人材を守り抜く、この信念に一点の曇りもなし

 ものづくりには、もう1つの大切な基本があります。それは、「ものづくりは人づくり」ということです。人はコストではありません。人は改善の源であり、ものづくりを成長・発展させる原動力です。

 新型コロナウイルスの感染拡大が深刻化する中で、多くのものづくり企業が医療用フェースシールドやガウン、マスクなどの生産に乗り出しました。私たちも米国ですぐに3Dプリンターを使って医療用のフェースシールドを作り、日本や欧州などグローバルに展開してきました。また、人工呼吸器のように自分たちでは作れないものについても、トヨタ生産方式(TPS)を活用した生産性向上支援に取り組んでいます。

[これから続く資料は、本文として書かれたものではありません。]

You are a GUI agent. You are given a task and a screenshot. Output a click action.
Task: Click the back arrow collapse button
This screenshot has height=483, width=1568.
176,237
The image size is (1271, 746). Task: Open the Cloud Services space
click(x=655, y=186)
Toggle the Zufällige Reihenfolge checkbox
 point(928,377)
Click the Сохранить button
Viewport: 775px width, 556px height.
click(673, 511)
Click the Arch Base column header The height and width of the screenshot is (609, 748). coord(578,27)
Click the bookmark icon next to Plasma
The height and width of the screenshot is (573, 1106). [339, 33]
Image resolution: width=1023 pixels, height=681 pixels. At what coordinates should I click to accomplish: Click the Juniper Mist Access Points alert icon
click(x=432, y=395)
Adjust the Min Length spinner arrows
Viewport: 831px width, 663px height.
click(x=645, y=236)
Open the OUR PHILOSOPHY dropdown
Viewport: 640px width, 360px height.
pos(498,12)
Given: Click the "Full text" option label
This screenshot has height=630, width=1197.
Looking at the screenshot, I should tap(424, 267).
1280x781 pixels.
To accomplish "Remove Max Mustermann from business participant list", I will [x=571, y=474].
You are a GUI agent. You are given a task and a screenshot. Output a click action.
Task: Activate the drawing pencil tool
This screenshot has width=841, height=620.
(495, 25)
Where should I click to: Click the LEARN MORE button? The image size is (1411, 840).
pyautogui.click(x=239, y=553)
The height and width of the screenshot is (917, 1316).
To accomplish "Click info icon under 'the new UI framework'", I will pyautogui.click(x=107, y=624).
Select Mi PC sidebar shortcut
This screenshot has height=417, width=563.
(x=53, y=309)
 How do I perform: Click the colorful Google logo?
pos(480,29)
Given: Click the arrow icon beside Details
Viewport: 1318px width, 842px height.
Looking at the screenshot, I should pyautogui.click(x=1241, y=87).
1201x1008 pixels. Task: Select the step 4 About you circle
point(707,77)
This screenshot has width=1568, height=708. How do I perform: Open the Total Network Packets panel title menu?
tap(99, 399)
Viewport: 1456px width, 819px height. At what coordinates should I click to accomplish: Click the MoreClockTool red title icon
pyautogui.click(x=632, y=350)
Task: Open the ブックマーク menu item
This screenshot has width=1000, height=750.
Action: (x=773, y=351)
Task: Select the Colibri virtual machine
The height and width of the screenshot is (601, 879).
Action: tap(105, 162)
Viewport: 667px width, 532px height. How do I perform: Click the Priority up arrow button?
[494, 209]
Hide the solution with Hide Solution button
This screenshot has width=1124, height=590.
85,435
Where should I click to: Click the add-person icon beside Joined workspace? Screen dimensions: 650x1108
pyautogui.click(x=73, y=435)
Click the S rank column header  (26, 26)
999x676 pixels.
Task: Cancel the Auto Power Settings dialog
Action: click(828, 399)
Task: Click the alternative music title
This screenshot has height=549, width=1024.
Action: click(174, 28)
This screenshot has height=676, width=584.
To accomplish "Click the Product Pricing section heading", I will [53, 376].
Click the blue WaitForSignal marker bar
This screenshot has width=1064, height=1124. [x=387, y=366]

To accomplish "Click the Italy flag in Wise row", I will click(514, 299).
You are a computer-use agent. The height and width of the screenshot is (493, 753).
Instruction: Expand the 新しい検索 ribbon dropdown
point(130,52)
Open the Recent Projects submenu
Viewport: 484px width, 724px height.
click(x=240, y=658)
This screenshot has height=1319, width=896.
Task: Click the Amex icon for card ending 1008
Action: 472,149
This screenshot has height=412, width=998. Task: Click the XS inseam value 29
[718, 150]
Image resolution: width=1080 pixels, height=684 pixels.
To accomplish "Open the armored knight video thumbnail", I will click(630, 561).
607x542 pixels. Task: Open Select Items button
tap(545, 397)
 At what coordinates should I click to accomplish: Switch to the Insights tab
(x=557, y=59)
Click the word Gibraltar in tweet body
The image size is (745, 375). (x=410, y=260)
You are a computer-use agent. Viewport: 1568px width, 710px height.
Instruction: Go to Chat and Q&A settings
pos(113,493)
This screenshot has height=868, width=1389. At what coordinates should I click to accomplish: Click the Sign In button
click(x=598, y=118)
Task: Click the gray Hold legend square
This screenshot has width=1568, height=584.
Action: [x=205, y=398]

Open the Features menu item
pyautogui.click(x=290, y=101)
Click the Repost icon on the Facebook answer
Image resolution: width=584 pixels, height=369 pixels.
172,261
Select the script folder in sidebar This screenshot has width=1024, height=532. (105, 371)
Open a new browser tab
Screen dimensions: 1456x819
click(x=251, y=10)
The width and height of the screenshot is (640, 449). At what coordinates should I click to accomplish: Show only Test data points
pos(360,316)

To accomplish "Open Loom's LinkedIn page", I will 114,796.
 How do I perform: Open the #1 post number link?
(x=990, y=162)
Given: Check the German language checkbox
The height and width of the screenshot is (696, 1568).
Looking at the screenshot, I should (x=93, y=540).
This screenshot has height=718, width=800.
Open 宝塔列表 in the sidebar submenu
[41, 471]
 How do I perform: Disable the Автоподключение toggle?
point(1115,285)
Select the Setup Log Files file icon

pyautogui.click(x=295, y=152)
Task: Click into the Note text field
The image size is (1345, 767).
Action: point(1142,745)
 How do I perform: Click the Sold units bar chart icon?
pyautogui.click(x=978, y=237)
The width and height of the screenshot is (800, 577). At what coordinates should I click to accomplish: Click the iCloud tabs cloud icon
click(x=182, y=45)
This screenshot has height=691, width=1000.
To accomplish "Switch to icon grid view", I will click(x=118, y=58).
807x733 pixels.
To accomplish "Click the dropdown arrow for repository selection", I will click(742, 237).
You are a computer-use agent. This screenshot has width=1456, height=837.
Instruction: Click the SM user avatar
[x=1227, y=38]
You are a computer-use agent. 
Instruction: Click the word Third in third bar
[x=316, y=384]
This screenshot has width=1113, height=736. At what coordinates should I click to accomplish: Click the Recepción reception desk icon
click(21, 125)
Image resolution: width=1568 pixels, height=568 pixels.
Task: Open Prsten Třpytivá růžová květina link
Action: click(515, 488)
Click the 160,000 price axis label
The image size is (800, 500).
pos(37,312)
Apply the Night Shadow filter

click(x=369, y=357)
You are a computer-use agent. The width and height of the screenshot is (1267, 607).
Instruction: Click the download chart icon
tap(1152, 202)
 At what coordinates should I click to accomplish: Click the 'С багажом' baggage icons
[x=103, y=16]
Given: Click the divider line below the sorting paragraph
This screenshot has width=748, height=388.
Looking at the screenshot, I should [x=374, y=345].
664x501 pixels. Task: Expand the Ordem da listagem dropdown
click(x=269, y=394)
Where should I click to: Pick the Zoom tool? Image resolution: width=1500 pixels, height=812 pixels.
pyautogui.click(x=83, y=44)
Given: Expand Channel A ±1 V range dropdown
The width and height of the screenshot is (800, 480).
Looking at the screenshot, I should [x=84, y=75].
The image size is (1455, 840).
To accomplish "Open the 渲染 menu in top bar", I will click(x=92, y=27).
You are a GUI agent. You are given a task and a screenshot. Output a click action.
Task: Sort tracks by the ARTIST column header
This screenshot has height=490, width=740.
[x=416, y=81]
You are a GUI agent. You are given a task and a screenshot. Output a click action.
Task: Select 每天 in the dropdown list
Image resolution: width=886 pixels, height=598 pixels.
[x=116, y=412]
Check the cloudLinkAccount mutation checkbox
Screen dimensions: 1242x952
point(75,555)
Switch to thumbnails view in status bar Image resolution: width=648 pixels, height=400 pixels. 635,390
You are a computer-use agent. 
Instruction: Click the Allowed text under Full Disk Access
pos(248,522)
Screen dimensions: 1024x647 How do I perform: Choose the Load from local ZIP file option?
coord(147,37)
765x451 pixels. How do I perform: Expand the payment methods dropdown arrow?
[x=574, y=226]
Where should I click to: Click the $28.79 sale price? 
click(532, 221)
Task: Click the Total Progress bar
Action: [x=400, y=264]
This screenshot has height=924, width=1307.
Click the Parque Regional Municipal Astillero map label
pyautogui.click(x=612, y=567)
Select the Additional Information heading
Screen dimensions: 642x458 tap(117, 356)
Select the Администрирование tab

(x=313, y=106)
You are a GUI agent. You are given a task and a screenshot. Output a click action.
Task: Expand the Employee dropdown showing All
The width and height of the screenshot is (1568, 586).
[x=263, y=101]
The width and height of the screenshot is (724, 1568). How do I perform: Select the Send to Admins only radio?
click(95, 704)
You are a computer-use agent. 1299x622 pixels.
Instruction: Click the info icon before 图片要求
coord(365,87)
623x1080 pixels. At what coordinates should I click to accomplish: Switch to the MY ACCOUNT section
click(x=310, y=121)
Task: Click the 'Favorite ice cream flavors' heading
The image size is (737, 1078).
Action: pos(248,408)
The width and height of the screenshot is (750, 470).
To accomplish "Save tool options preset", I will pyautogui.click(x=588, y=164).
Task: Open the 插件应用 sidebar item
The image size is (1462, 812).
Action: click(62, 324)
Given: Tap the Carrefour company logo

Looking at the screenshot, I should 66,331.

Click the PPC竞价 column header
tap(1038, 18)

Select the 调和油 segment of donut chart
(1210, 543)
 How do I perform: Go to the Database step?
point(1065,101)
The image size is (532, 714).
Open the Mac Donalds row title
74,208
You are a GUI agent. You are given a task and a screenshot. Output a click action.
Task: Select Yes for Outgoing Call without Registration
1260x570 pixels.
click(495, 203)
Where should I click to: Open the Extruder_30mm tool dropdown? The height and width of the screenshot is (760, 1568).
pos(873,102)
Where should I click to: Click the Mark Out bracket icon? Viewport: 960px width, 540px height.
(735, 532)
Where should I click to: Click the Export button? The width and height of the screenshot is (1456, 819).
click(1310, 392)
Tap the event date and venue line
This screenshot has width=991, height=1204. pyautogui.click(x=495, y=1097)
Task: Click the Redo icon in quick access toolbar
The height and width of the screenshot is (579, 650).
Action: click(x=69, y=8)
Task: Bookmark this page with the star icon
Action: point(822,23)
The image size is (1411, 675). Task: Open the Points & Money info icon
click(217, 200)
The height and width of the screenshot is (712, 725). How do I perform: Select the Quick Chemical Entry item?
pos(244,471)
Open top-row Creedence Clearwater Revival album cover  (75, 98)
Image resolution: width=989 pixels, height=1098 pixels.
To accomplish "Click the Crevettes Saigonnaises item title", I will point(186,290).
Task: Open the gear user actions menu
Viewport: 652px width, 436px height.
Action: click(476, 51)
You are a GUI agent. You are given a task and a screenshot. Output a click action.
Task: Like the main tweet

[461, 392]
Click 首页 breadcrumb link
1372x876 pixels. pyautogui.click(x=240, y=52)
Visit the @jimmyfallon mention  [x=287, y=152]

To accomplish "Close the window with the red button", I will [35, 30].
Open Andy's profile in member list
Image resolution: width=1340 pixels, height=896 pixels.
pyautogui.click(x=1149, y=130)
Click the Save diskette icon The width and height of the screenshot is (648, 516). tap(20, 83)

 こうしたことができるのは、国内生産300万台体制にこだわり、日本にものづくりを残してきたからだと思っています。私たちが石にかじりついて守り続けてきたものは、300万台という台数ではありません。守り続けてきたものは、世の中が困ったときに必要なものを作ることができる、そんな技術と技能を習得した人材です。

 こうした人材が働き、育つことができる場所を、この日本という国で守り続けてきたと自負しています。コロナ危機に直面した今でも、この信念に一点の曇りも揺らぎもありません。

 ただ、皆さんに理解してほしいことがあります。それは、守り続けること、やり続けることは決して簡単なことではない、ということです。今の世の中、V字回復ということがもてはやされる傾向があるような気がしています。雇用を犠牲にし、国内でのものづくりを犠牲にして、いろいろなことをやめることによって個社の業績を回復させる──。それが批判されるのではなく、むしろ評価されることが往々にしてあるような気がしてなりません。私は、それは違うと思います。

 企業規模の大小に関係なく、どんなに苦しいときでも、いや、苦しいときこそ、歯をくいしばって技術と技能を有した人材を守り抜いてきた企業が日本にはたくさんあると思います。そういう企業を応援できる社会が今こそ必要だと思います。ぜひ、ものづくりで日本を、日本経済を支えてきた企業を、応援していただきますようお願いします。